Recent evidence suggests an antiepileptic role for neuropeptide Y (NPY) in the central nervous system. The precise receptor subtypes mediating the inhibitory actions of NPY in the hippocampal formation, however, remain unclear. In vitro studies suggest a role for Y2 receptors in modulating excitatory hippocampal synaptic transmission and epileptiform discharge. In vivo studies implicate Y5 receptors. Here we used pharmacologic tools and Y5-receptor knockout mice to examine the role of Y5 receptors in mediating the antiexcitatory and antiepileptic actions of NPY in the hippocampal formation.

METHODS

Hippocampal slices were obtained from age-matched wild-type (WT; 129 s3/svimj) and Y5-receptor knockout (Y5R KO) mice generated on the same background strain. Extracellular or whole-cell voltage-clamp recordings were obtained in area CA3 pyramidale. Evoked population spikes or excitatory postsynaptic currents were monitored during bath application of NPY, NPY13-36, or human pancreatic polypeptide (hPP). In some slices, zero-magnesium cerebrospinal fluid (CSF) was used to evoke spontaneous epileptiform discharges.

RESULTS

NPY and NPY agonists with preference for either Y2 (NPY13-36) or Y5 (hPP) receptor subtypes caused a significant reduction in population spike and excitatory postsynaptic current (EPSC) amplitudes in slices from WT mice.
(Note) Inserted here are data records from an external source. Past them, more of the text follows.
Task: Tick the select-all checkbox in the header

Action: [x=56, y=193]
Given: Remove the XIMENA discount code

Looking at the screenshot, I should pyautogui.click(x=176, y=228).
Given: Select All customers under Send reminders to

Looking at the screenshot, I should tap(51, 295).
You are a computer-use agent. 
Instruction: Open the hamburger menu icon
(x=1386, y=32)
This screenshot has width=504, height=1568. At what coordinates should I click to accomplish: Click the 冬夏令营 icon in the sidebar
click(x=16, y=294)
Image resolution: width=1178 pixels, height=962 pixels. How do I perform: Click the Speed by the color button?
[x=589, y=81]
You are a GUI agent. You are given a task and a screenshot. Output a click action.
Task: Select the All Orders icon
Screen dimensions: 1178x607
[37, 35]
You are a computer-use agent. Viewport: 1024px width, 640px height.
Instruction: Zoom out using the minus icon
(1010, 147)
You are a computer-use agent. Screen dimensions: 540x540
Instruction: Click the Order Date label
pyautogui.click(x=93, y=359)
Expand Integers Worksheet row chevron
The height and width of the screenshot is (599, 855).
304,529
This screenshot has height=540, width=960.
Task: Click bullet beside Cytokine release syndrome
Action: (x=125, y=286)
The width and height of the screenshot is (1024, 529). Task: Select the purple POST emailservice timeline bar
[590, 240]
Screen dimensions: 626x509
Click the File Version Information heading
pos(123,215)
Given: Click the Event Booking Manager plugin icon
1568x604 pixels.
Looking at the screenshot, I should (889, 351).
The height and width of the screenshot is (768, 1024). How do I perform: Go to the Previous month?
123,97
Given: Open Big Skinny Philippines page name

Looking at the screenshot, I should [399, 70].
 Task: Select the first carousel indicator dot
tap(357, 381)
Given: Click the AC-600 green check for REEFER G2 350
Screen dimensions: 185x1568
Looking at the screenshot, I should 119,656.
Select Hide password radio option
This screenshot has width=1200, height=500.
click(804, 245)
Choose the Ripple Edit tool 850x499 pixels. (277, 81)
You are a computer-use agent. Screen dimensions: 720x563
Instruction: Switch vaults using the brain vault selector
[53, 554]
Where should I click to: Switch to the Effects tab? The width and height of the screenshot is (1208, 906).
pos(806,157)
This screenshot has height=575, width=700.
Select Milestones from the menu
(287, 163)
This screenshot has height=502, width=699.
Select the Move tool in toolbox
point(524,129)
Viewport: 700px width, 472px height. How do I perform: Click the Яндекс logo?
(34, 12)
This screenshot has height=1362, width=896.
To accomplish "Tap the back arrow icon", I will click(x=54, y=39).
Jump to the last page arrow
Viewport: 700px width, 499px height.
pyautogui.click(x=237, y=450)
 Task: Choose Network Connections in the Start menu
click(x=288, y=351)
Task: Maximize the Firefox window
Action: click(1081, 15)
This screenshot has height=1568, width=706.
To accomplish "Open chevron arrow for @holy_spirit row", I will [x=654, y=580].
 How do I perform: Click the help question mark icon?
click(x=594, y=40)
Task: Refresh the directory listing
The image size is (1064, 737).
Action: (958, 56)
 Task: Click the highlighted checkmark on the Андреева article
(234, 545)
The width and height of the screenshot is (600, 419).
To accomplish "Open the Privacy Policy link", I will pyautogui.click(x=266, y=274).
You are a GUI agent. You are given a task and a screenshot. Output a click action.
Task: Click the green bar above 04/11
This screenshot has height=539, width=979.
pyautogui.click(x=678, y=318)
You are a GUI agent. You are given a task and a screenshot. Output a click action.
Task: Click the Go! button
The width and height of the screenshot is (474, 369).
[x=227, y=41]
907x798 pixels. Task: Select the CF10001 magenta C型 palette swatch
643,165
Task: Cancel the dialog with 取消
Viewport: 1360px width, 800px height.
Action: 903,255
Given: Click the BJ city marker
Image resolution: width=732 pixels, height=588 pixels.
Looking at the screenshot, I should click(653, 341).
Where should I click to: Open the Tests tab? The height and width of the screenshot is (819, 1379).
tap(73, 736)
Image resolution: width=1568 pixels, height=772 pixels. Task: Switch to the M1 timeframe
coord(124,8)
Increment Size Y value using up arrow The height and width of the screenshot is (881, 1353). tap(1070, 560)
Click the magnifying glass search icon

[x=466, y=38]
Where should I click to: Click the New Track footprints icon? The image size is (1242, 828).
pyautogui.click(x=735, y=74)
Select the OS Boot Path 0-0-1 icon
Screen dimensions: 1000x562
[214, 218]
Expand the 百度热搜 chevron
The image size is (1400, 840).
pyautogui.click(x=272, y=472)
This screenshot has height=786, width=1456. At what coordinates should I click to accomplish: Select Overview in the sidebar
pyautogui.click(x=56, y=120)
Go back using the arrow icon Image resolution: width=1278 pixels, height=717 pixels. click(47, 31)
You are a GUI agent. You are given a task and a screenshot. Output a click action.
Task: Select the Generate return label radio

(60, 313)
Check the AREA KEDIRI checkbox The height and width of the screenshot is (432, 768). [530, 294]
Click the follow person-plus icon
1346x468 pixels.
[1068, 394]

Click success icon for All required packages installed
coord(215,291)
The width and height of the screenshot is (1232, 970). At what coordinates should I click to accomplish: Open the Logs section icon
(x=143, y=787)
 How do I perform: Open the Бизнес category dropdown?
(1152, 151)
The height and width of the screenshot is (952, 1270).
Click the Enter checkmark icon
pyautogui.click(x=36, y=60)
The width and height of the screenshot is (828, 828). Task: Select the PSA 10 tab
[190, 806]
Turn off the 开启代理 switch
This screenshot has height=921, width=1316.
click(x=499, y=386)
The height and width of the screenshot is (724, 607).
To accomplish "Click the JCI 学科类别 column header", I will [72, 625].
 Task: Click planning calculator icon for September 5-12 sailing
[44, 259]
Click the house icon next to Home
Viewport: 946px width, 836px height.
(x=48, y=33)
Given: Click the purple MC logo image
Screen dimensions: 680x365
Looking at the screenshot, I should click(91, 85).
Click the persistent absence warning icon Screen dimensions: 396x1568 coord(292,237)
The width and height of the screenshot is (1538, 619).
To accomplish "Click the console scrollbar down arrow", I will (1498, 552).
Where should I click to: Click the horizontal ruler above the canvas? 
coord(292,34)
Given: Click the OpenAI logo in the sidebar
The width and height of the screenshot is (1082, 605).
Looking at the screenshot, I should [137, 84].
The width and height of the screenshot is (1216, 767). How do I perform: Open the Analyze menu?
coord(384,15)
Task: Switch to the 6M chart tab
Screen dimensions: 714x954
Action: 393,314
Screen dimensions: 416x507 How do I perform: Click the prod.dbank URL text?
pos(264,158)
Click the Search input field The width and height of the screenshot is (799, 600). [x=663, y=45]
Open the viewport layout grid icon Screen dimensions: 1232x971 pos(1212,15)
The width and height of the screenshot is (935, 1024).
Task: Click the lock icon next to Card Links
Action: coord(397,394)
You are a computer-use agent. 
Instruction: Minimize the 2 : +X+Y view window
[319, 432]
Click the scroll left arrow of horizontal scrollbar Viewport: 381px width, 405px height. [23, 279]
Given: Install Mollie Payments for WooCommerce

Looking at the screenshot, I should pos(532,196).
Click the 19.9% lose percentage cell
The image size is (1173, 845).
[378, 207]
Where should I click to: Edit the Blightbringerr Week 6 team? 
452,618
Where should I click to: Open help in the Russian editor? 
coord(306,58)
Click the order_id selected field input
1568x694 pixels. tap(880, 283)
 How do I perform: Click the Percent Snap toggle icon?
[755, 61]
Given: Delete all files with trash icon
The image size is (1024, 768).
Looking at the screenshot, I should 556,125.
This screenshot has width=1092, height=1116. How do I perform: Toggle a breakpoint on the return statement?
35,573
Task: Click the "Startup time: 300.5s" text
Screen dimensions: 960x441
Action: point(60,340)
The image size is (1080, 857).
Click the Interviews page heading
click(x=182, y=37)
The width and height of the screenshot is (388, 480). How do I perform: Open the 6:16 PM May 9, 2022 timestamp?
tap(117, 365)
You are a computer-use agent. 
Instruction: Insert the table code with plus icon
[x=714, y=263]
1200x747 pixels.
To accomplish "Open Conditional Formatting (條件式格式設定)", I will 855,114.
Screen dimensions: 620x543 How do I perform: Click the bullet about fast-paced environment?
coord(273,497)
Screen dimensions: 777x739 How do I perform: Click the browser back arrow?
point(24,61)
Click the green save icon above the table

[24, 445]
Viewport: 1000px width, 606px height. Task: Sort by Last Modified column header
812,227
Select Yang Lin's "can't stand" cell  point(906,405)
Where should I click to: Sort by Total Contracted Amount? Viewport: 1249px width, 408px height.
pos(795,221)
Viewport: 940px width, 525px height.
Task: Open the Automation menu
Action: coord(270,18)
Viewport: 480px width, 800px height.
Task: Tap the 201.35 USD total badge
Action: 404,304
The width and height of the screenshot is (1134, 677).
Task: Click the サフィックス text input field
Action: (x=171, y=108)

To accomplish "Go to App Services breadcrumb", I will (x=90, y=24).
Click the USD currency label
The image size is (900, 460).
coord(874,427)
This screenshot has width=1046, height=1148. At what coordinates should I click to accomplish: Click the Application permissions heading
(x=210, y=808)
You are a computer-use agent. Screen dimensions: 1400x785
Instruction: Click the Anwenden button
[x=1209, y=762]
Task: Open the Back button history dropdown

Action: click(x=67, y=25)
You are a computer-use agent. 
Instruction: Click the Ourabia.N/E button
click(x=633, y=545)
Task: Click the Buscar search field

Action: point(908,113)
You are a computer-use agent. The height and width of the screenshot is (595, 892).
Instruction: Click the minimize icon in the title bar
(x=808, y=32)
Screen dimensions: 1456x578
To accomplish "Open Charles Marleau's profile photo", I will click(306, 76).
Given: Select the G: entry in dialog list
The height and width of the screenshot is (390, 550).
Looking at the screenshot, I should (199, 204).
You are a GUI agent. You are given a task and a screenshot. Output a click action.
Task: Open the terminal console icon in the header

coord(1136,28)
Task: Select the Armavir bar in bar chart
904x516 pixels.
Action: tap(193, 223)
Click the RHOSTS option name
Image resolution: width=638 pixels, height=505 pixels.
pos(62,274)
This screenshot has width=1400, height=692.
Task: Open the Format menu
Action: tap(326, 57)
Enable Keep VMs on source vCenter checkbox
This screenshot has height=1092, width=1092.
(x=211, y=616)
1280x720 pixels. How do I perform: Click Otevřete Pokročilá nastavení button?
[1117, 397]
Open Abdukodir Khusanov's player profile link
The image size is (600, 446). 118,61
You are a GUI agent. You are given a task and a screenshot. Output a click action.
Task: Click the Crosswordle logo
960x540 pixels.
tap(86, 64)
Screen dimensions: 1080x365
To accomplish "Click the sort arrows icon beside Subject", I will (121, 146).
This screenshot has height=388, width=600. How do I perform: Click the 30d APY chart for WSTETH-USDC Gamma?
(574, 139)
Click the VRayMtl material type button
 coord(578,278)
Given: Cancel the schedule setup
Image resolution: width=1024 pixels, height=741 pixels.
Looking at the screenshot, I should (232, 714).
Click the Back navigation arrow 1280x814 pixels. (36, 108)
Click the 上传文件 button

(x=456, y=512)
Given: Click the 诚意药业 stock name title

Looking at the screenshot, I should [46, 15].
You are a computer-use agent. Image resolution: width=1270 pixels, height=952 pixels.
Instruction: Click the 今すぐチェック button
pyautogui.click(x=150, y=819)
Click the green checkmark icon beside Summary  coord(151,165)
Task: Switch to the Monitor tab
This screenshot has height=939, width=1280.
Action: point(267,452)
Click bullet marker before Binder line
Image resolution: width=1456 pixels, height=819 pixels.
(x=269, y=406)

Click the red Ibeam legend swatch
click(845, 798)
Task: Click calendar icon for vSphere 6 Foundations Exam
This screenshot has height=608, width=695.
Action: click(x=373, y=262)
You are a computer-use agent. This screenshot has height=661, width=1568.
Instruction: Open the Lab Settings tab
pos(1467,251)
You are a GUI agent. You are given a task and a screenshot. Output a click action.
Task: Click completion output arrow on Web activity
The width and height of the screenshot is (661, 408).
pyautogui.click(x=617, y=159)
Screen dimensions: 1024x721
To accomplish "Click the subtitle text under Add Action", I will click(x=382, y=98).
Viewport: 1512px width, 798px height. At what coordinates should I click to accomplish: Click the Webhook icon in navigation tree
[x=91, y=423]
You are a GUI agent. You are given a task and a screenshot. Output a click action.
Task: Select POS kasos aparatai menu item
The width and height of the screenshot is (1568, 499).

NPY (and NPY agonists) also suppressed zero-magnesium epileptiform burst discharge in slices from WT mice. In contrast, bath application of NPY, NPY13-36, or hPP had no effect in slices from Y5R KO mice.

CONCLUSIONS

NPY modulates excitatory synaptic transmission and inhibits limbic seizure activity in the mouse hippocampus. The antiepileptic actions of NPY, in the mouse, appear to require activation of hippocampal Y5 receptors.